Comment travaillez-vous ?
J’écris tous les jours, pas nécessairement une scène, un script ou un traitement [mais] des petites histoires ou de la poésie ou des essais. Souvent je vais écrire des choses et découvre lors d’une relecture des passages que je devrais peut-être mettre dans un film. Je n’ai pas vraiment de façon claire d’écrire. C’est un peu comme la recherche de quelque chose qui est peut-être intéressant et surprenant, quelque chose que vous ne recevez pas habituellement tous les jours ou la routine de l’écriture.
J’essaye en permanence de me défier et de surprendre moi-même.
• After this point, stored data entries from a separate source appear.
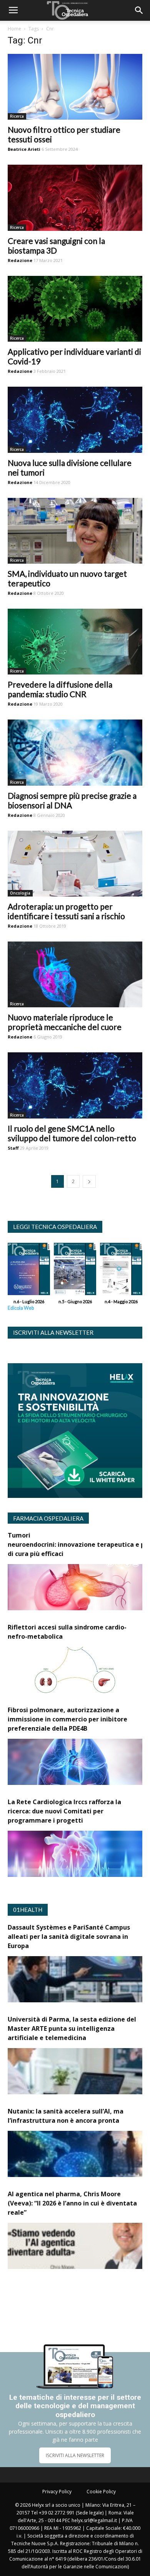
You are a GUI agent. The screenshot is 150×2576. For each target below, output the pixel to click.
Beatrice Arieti (24, 149)
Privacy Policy (57, 2491)
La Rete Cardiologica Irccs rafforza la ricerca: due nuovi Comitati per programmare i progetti (64, 1811)
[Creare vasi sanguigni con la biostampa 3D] (75, 197)
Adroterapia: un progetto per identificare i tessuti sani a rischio (66, 911)
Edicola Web (21, 1308)
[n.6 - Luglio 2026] (29, 1271)
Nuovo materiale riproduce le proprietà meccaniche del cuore (65, 1022)
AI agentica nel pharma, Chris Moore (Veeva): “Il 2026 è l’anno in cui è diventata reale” (72, 2203)
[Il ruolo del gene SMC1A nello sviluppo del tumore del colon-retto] (75, 1085)
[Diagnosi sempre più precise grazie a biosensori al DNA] (75, 752)
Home (14, 28)
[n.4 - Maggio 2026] (121, 1271)
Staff (13, 1148)
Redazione (20, 260)
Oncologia (20, 893)
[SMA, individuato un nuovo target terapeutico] (75, 531)
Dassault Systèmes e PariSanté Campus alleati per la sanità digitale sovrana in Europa (69, 1936)
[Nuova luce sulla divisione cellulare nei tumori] (75, 419)
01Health (27, 1909)
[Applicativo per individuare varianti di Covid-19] (75, 309)
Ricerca (17, 116)
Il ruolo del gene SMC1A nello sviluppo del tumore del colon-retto (72, 1133)
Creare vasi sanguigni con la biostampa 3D (56, 245)
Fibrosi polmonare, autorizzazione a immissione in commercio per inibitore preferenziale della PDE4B (67, 1719)
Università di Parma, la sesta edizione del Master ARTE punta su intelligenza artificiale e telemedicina (72, 2028)
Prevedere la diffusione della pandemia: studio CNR (60, 689)
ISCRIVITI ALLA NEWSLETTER (75, 2455)
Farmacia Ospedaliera (48, 1518)
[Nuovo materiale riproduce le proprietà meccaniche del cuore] (75, 974)
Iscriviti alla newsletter (53, 1332)
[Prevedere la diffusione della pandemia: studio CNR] (75, 641)
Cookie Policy (101, 2491)
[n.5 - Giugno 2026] (75, 1271)
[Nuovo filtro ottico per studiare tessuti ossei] (75, 87)
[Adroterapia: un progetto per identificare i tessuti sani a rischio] (75, 864)
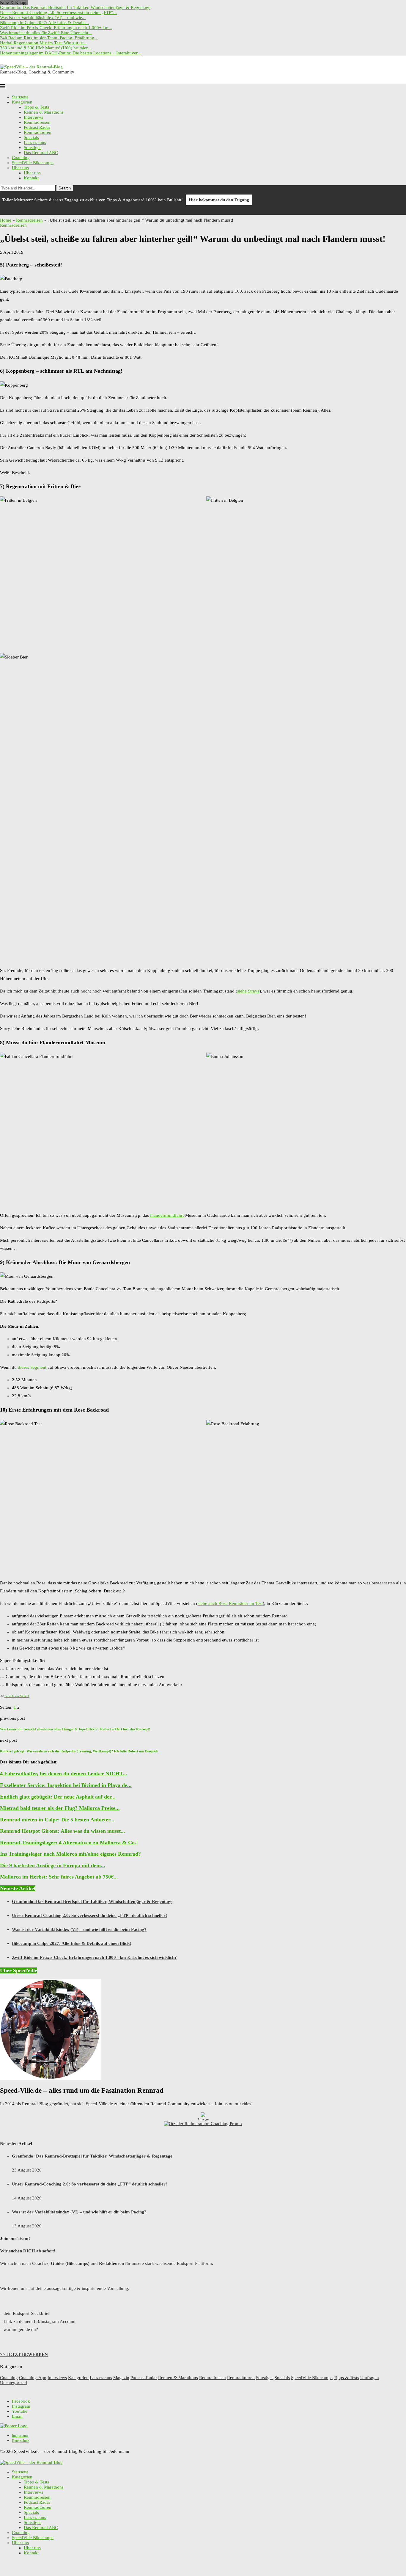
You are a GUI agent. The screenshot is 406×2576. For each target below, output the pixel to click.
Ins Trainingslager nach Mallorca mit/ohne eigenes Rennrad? (70, 1854)
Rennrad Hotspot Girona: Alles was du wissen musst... (62, 1831)
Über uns (20, 167)
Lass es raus (35, 142)
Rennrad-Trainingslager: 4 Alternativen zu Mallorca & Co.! (69, 1843)
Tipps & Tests (36, 107)
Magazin (121, 2377)
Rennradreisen (37, 122)
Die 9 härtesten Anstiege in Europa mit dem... (52, 1865)
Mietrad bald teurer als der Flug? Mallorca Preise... (60, 1808)
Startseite (20, 97)
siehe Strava (248, 991)
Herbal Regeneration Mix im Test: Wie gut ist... (43, 42)
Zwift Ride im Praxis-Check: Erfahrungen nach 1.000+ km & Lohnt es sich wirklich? (94, 1957)
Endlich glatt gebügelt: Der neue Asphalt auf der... (58, 1797)
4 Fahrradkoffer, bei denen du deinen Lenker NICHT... (63, 1774)
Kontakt (31, 177)
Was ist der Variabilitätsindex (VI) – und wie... (43, 17)
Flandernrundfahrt (167, 1215)
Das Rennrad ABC (41, 152)
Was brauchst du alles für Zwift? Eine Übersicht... (46, 32)
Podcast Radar (37, 127)
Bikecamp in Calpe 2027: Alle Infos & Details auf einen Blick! (71, 1943)
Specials (31, 137)
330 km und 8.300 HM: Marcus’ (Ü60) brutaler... (45, 48)
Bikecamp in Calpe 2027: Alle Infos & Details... (44, 22)
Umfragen (369, 2377)
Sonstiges (32, 147)
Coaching (21, 157)
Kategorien (22, 102)
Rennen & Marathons (44, 112)
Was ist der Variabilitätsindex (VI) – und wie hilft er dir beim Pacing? (79, 1929)
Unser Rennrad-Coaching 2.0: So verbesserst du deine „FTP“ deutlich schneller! (89, 1915)
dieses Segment (32, 1367)
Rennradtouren (37, 132)
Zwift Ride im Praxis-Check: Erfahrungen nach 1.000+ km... (56, 27)
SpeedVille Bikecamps (32, 162)
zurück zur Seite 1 (16, 1696)
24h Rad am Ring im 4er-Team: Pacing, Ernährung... (49, 37)
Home (5, 220)
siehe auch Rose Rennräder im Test (230, 1603)
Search (65, 188)
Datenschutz (20, 2441)
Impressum (20, 2436)
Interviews (33, 117)
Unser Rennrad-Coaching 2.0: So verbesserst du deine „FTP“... (58, 12)
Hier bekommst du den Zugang (219, 199)
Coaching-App (32, 2377)
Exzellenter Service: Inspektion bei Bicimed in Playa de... (66, 1785)
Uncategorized (13, 2382)
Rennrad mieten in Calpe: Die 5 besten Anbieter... (57, 1820)
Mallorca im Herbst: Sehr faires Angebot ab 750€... (59, 1877)
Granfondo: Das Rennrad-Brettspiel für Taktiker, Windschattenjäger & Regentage (75, 7)
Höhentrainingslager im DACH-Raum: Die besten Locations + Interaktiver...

Quel type de joie ou de satisfaction trouvez-vous dans votre travail ?
‘Je ne ressens de la joie ou de la satisfaction qu’en temps réel que lorsque je crée’
C’est très difficile pour moi de répondre à cette question parce que je ne ressens de la joie ou de la satisfaction qu’en temps réel lorsque je crée, lorsque je termine une journée d’écriture, lorsque je termine une journée de tournage. Donc, une fois que tous ces processus sont finis … Je commence le projet suivant et essaye de trouver une autre joie ou satisfaction dans mon travail. Cela ne m’arrive que dans le temps présent, pas quand je pense au passé, ou je ne sais pas, à un futur projet.
Alors pourquoi faire des films?
Je ne pensais pas que je serais un cinéaste. Je pensais que je serais un peintre ou un artiste. Maintenant, je suis aussi un peintre et un artiste. Faire des films est très difficile. C’est énorme et cela exige beaucoup de personnes et de gros budget. Cela m’est arrivé.
C’est comme attraper une maladie dont vous ne pouvez pas vous débarrasser. C’est devenu une partie de ma vie quand j’étais adolescent. J’ai pensé que c’était le meilleur moyen de combiner ensemble tous les arts.
Je préfère communiquer en images. De plus mon hébreu n’est pas tellement bon. Je ne suis un homme de mots dans aucune langue. Voilà pourquoi j’ai fini par faire du cinéma.